**EXERCISE TEXT**.
-------------------------

NCERT grounding
This subtopic is Section 8.6 of NCERT Class XII Biology, Chapter 8, Microbes in Human Welfare — the final section of the chapter. NCERT introduces it against a backdrop of environmental concern: the use of chemical fertilisers to meet the ever-increasing demand of agricultural produce has contributed significantly to pollution, and there is large pressure to switch to organic farming through the use of biofertilisers. The section is short in the textbook, but every sentence in it has been examined by NEET, so it rewards a close, line-by-line reading rather than a skim.
NCERT defines the term precisely, names the three source groups, and gives the genus-level examples that the examiners draw upon. The definition below is the single most quoted line from the section and should be reproduced word-for-word in any descriptive answer.
"Biofertilisers are organisms that enrich the nutrient quality of the soil. The main sources of biofertilisers are bacteria, fungi and cyanobacteria."

-------------------------

**RECORDS SHOWN**.
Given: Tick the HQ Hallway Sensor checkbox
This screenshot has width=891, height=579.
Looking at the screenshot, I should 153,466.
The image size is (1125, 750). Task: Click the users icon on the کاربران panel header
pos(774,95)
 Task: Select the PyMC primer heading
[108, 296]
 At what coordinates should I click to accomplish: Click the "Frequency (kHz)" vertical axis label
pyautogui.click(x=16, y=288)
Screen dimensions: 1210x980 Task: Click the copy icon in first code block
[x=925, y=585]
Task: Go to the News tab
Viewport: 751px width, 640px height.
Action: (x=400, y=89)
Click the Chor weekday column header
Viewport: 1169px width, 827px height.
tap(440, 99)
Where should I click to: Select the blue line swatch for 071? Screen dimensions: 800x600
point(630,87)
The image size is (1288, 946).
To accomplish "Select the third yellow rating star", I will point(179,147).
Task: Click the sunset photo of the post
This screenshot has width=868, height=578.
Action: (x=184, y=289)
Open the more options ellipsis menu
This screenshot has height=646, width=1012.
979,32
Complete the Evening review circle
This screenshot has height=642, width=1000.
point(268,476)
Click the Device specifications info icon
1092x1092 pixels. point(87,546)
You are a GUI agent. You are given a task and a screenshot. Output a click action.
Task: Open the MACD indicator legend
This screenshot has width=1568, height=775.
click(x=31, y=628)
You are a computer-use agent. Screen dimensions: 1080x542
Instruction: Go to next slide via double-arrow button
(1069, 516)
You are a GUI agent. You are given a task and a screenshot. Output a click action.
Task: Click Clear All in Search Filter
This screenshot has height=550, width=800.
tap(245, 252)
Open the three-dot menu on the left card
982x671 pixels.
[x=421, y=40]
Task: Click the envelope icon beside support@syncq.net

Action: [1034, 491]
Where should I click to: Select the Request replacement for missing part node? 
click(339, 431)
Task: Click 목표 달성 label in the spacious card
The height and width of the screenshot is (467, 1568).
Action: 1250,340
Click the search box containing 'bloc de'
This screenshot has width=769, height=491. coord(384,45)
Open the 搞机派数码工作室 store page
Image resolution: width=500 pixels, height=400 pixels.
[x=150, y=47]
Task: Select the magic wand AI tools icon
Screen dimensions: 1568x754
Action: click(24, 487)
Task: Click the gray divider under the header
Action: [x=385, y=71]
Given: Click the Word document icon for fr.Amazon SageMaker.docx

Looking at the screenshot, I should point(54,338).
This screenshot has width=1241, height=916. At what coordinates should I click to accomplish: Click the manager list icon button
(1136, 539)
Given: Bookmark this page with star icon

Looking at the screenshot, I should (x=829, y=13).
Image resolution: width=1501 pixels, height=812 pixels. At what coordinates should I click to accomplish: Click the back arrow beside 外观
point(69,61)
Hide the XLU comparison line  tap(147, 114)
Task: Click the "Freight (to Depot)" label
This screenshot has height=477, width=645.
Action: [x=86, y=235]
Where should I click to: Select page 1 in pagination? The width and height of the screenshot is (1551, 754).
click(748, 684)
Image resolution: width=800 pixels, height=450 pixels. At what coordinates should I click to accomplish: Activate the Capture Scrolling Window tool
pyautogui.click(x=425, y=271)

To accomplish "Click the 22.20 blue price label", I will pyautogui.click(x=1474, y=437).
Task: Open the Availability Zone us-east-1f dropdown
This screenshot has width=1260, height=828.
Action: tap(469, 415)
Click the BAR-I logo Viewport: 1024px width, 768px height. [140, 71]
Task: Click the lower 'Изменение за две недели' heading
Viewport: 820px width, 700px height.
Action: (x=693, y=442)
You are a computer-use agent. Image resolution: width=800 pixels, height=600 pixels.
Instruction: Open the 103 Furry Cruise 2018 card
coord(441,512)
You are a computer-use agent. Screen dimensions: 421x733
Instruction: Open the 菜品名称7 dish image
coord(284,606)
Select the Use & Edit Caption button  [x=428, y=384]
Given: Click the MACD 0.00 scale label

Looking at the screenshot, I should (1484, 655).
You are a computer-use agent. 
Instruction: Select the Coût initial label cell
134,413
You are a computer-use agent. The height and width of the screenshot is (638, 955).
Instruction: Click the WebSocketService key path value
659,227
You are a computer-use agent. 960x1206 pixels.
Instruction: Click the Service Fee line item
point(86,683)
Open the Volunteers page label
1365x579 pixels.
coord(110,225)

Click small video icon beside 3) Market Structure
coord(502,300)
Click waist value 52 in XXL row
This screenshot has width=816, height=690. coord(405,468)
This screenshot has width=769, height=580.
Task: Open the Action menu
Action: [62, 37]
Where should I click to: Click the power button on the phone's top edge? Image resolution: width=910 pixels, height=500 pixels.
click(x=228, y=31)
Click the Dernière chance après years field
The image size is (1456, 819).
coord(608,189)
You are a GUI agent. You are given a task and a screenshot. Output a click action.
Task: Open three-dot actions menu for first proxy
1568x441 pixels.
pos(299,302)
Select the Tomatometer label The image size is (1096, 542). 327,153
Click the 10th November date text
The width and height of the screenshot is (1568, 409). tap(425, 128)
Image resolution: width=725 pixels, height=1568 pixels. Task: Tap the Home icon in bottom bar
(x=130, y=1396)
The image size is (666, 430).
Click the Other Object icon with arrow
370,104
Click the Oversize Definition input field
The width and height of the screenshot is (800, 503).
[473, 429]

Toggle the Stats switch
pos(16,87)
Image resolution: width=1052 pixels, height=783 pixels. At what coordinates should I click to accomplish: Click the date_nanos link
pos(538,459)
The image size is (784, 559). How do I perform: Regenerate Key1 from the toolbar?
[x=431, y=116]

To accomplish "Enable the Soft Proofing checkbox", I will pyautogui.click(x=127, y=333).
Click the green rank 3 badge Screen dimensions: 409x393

-------------------------

**WHAT YOU NEED TO DO**.
(a) Reproduce the passage on biofertilisers from "NCERT grounding" to "than a skim.".
(b) According to the passage on biofertilisers, what are the main sources of biofertilisers?
(c) Summarize the passage on biofertilisers in two sentences.

**ANSWERS BY ITEM NUMBER**.
(a)
NCERT grounding
This subtopic is Section 8.6 of NCERT Class XII Biology, Chapter 8, Microbes in Human Welfare — the final section of the chapter. NCERT introduces it against a backdrop of environmental concern: the use of chemical fertilisers to meet the ever-increasing demand of agricultural produce has contributed significantly to pollution, and there is large pressure to switch to organic farming through the use of biofertilisers. The section is short in the textbook, but every sentence in it has been examined by NEET, so it rewards a close, line-by-line reading rather than a skim.

(b) Bacteria, fungi and cyanobacteria.

(c) Section 8.6 of NCERT Class XII Biology, the last section of Chapter 8, presents biofertilisers as an alternative to chemical fertilisers, which have contributed significantly to pollution. NCERT defines biofertilisers as organisms that enrich the nutrient quality of the soil and names bacteria, fungi and cyanobacteria as their main sources.